Unexpected output result in compute shader with InterlockedAdd()

Graphics and GPU Programming Programming DX12 HLSL

Started by SquallLiu September 16, 2020 02:06 PM

3 comments, last by SquallLiu 3 years, 7 months ago

SquallLiu

Author

September 16, 2020 02:06 PM

Recently I implemented the forward+ tile culling for point light.

It seems there is a problem when storing variable with the index return by InterlockedAdd().

Here is the code section:

for (uint lightIndex = _threadIdx; lightIndex < _NumPointLight; lightIndex += TILE_SIZE * TILE_SIZE)
{
   ... calc tile plane, not important for this question so I skip them here ...

   bool overlapping = SphereInsideFrustum(float4(lightPos, light.range), plane);
   if (overlapping)
   {
       uint idx = 0;
       InterlockedAdd(tilePointLightCount, 1, idx);
       tilePointLightArray[idx] = lightIndex;
   }
}
GroupMemoryBarrierWithGroupSync();

if (_threadIdx == 0)
{
    // store opaque
    _TileResult.Store(tileOffset, tilePointLightCount);
    uint offset = tileOffset + 4;
    for (uint i = 0; i < tilePointLightCount; i++)
    {
        _TileResult.Store(offset, tilePointLightArray[i]);
        offset += 4;
    }
}

tilePointLightCount & tilePointLightArray are group shared variable.

And _threadIdx comes from SV_GroupIndex, each thread will cull 1 light.

Most samples use index return from InterlockedAdd when storing group shared variable.

However I got unexpected glitch tiles:

I've checked my algorithm and I'm sure the calculation is correct (including frustum, sphere-plane intersection).

Even I change overlapping to true and force shader to store every light index in array, the glitch still exists.

So I tried another code:

if (overlapping)
{
    uint idx = 0;
    InterlockedAdd(tilePointLightCount, 1, idx);
    tilePointLightArray[lightIndex] = true;
}

if (_threadIdx == 0)
{
    // store opaque
    _TileResult.Store(tileOffset, tilePointLightCount);
    uint offset = tileOffset + 4;
    for (uint i = 0; i < _NumPointLight; i++)
    {
        if (tilePointLightArray[i])
        {
            _TileResult.Store(offset, i);
            offset += 4;
        }
    }
}

This time, I mark the light that is overlapped with tile and store the light index later with for loop.

Now the glitch is gone!

Both code section give me a boost on forward lighting calculation from 11ms to 0.48ms with 417 point lights.

However I need to use 2nd code section to get stable output.

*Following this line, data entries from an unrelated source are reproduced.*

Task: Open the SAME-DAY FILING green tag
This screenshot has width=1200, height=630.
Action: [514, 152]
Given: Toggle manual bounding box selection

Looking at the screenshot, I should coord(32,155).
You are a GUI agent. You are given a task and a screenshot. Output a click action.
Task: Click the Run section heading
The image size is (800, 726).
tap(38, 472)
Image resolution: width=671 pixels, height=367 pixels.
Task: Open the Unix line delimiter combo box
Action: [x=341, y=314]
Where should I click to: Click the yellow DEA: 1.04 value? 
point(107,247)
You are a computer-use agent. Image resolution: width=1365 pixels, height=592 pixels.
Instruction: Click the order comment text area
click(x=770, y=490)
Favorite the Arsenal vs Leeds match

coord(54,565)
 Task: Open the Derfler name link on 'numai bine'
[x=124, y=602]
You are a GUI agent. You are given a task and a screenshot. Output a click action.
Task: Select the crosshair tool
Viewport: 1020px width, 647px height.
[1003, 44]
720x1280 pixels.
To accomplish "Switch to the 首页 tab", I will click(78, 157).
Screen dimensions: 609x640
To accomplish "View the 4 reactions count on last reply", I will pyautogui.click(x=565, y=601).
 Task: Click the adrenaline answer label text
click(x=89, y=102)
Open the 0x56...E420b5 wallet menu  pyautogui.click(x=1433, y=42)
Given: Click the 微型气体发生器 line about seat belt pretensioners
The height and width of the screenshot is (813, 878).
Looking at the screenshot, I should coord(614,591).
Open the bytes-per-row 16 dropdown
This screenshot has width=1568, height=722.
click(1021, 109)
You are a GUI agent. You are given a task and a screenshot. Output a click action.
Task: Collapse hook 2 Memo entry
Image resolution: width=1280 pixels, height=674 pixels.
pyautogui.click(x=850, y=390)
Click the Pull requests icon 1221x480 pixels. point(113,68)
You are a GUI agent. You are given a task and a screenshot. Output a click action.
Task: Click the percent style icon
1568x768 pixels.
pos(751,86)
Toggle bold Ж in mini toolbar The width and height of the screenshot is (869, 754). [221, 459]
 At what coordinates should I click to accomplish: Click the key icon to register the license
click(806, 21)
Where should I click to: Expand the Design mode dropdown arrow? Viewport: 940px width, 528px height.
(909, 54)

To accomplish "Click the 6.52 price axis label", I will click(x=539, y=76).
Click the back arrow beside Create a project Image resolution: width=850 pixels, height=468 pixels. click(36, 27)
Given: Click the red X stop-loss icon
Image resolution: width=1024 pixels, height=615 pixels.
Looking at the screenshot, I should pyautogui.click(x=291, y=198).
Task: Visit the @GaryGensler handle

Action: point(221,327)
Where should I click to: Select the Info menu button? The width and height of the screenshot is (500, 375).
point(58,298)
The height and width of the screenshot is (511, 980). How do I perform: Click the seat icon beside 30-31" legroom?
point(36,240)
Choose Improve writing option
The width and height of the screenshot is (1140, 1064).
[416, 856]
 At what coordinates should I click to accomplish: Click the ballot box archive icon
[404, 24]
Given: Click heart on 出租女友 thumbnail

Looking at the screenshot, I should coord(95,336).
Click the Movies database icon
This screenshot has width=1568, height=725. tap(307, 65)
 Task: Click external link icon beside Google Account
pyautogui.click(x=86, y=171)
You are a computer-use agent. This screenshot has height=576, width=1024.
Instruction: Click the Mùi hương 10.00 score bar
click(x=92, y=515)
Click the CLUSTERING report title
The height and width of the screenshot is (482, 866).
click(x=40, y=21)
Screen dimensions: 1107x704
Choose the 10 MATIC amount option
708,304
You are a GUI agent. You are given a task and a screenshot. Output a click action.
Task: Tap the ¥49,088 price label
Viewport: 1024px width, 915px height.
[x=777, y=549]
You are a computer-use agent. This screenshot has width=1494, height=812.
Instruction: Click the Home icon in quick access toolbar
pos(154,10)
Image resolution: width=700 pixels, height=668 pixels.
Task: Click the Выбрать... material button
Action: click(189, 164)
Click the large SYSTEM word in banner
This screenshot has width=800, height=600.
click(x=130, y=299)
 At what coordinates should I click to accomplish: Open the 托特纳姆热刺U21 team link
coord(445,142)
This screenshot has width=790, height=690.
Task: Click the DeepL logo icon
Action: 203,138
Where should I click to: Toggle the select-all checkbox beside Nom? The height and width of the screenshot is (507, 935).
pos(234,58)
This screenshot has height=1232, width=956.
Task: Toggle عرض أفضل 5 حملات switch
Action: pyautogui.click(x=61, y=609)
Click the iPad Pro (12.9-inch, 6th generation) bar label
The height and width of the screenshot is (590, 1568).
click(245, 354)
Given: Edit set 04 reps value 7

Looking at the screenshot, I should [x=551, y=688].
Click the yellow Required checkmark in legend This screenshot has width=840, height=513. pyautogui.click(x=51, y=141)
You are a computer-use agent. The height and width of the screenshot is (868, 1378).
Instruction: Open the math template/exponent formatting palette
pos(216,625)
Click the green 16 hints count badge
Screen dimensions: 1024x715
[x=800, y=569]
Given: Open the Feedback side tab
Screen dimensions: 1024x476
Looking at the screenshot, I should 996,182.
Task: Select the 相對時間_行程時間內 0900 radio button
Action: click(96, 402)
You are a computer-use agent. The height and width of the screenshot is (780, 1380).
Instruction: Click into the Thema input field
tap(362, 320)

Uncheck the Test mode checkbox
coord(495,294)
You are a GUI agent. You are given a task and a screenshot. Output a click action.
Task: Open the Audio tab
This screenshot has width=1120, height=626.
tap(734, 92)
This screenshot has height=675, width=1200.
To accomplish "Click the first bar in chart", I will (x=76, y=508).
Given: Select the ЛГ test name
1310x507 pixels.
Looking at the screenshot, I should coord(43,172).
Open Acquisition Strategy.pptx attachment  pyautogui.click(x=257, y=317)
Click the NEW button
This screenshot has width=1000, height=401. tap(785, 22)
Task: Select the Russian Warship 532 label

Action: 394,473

Is there any problem in my 1st code?It should works like a charm.

Or is it a driver issue?My card is RTX 2070 with driver version 452.06.

I've heard other cases about InterlockedAdd() with nvidia card. For example:

https://forums.developer.nvidia.com/t/interlockedadd-limitations-since-v-334-67beta-v-334-89/32522

https://www.gamedev.net/forums/topic/694086-compute-shaders-synchronization-issue/

https://stackoverflow.com/questions/54794206/calling-interlockedadd-on-rwbyteaddressbuffer-multiple-times-gives-unexpected-re

I've tried to figure out this problem few days. Any suggestions would be great.

I really want to use 1st code, culling time is slower with 2nd code. (0.21ms -> 1.0ms if I use 2nd code.)

Thanks!

MJP

20,297

September 20, 2020 12:19 AM

Driver/compiler bugs are always possible, but in general they're going to be unlikely. Usually you hit them in code paths that aren't commonly run, and doing an atomic add on a variable in shared memory is fairly common. For instance the one gamedev forum link you have there is a much more complex scenario involving indirect argument buffers and inter-GPU synchronization/barriers.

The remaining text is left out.